**What the exercise asks:** Find, in the records below, the line that contains "How do I perform: Open" and the line that contains "At what coordinates". Copy those two lines and everything between them exactly, but not the pictures.

**Extracted data:**
——
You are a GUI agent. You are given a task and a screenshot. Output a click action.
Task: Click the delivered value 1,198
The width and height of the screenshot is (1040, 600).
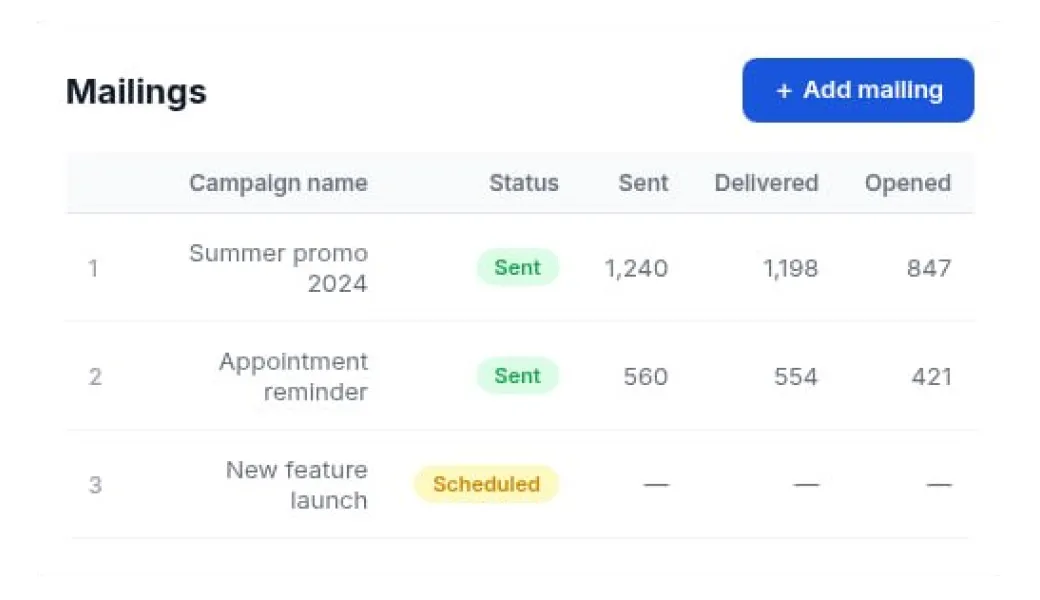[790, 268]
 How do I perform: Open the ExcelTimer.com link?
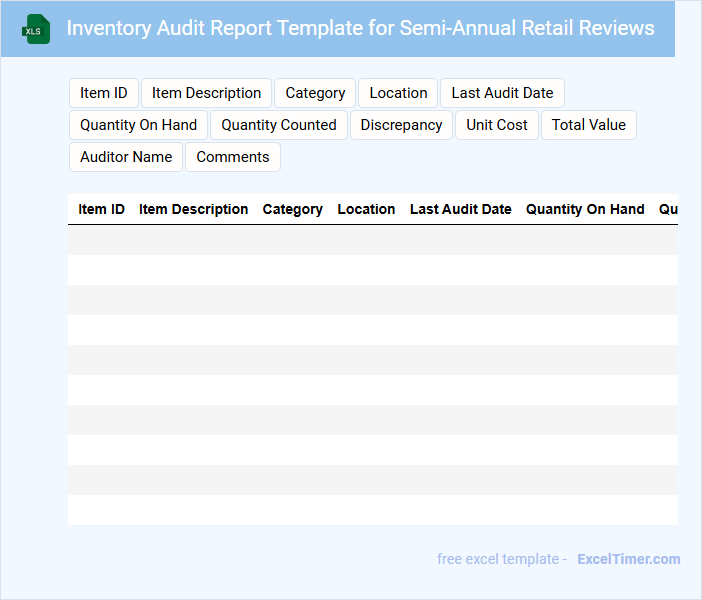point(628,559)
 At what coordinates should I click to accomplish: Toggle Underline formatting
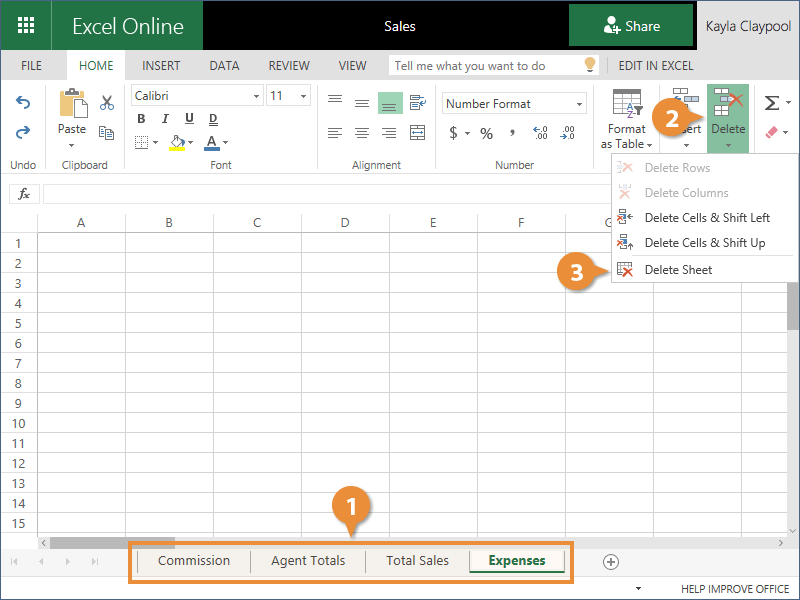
——
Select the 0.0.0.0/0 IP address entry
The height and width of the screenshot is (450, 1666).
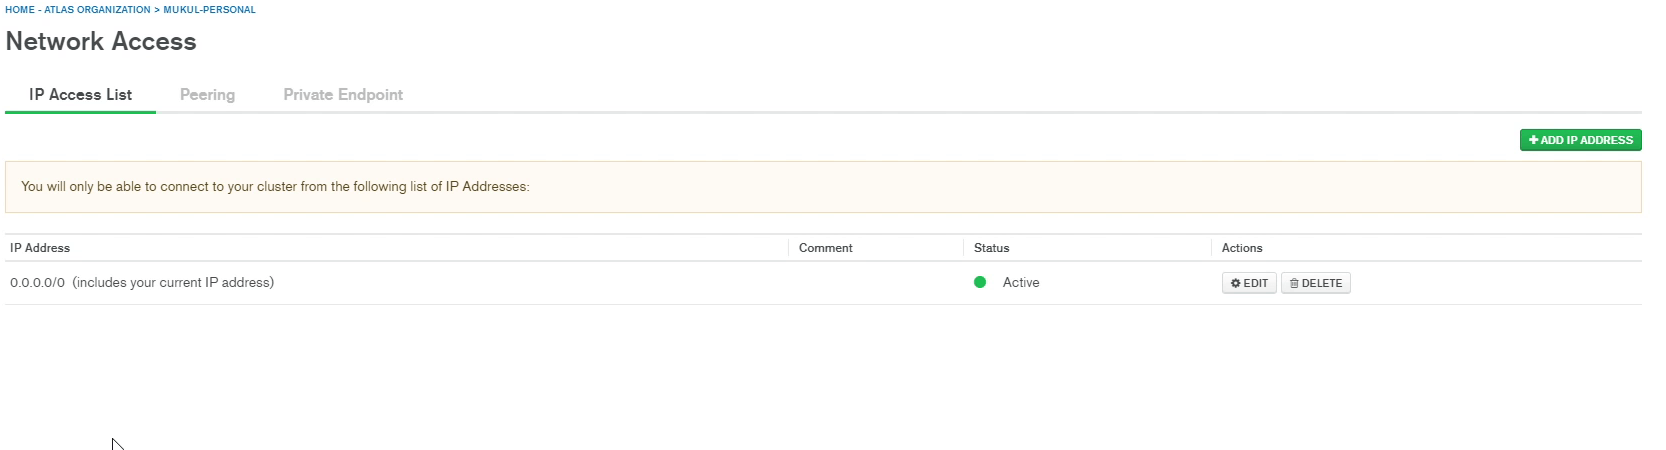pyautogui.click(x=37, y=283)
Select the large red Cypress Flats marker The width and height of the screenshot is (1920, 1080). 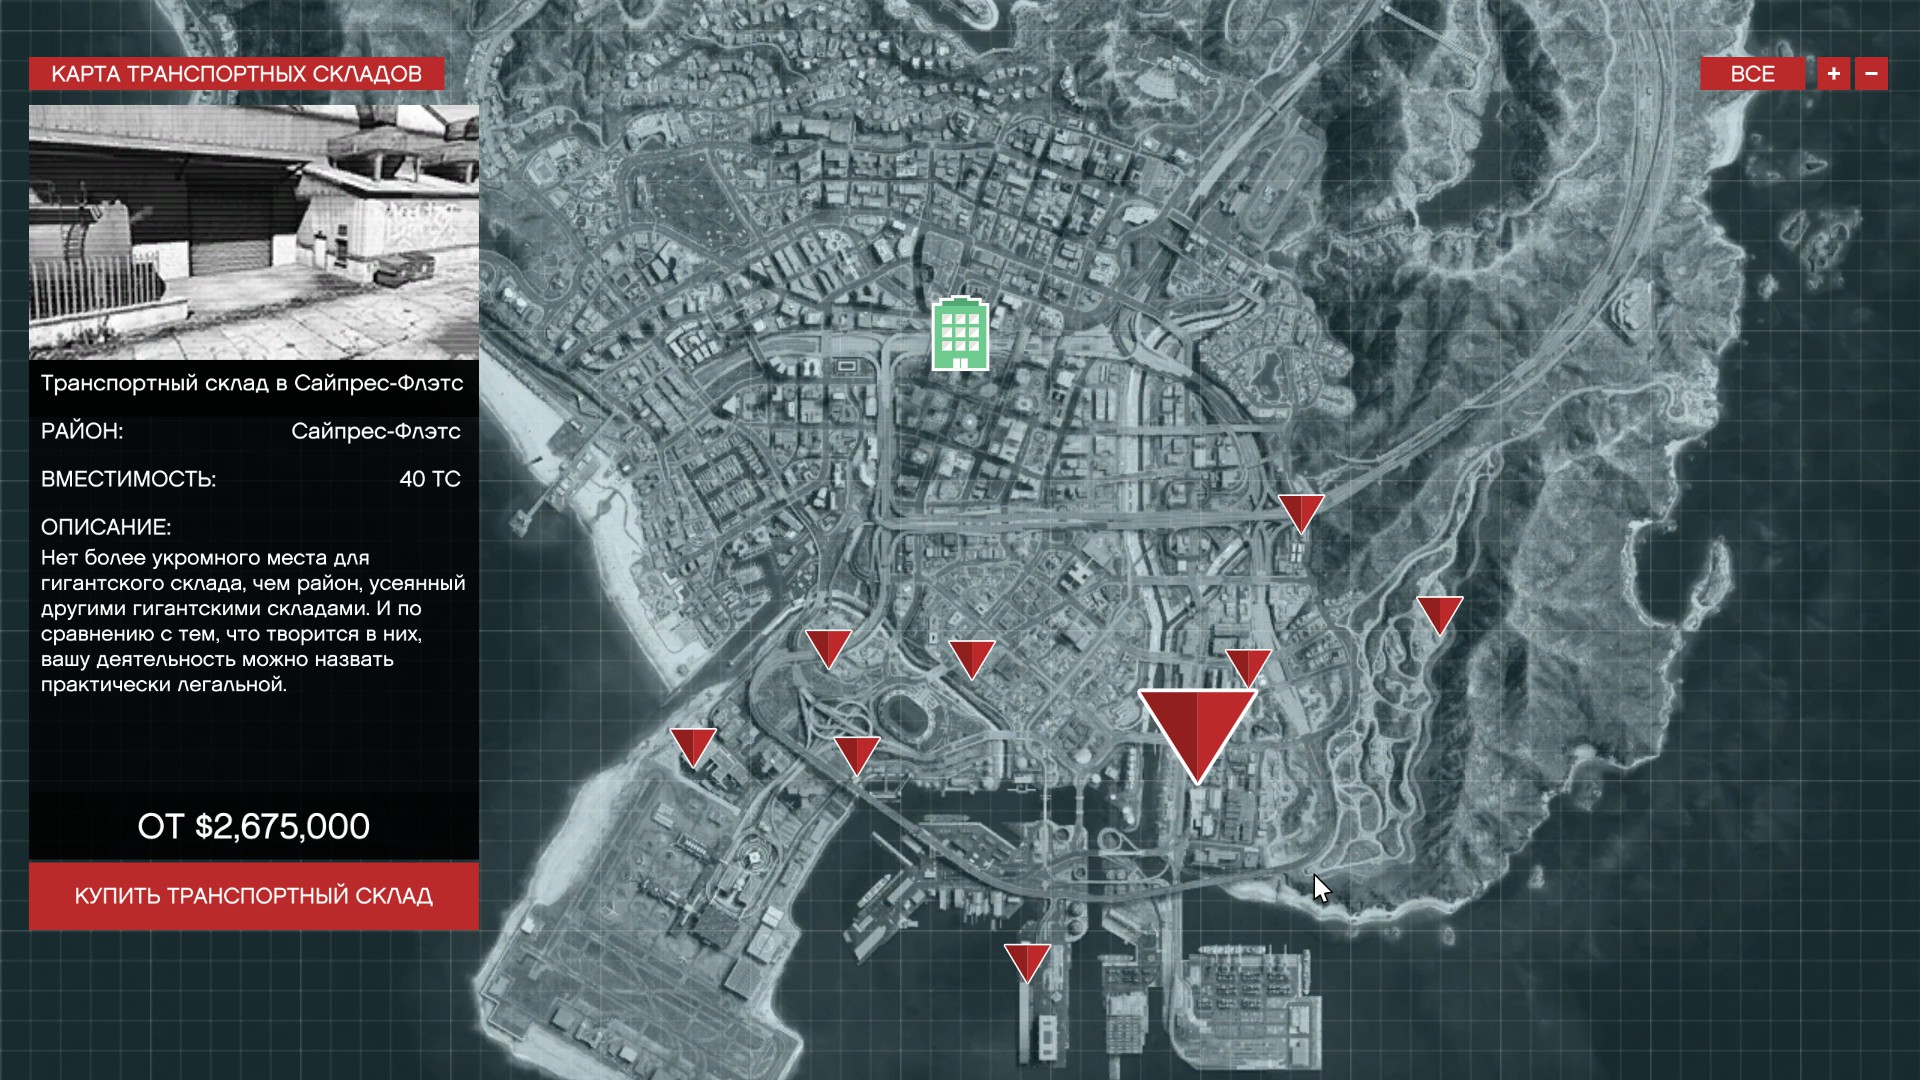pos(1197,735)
——
**Reply to the task:**
 How do I perform: Open the ExcelTimer.com link?
point(628,559)
 At what coordinates should I click to accomplish: Toggle Underline formatting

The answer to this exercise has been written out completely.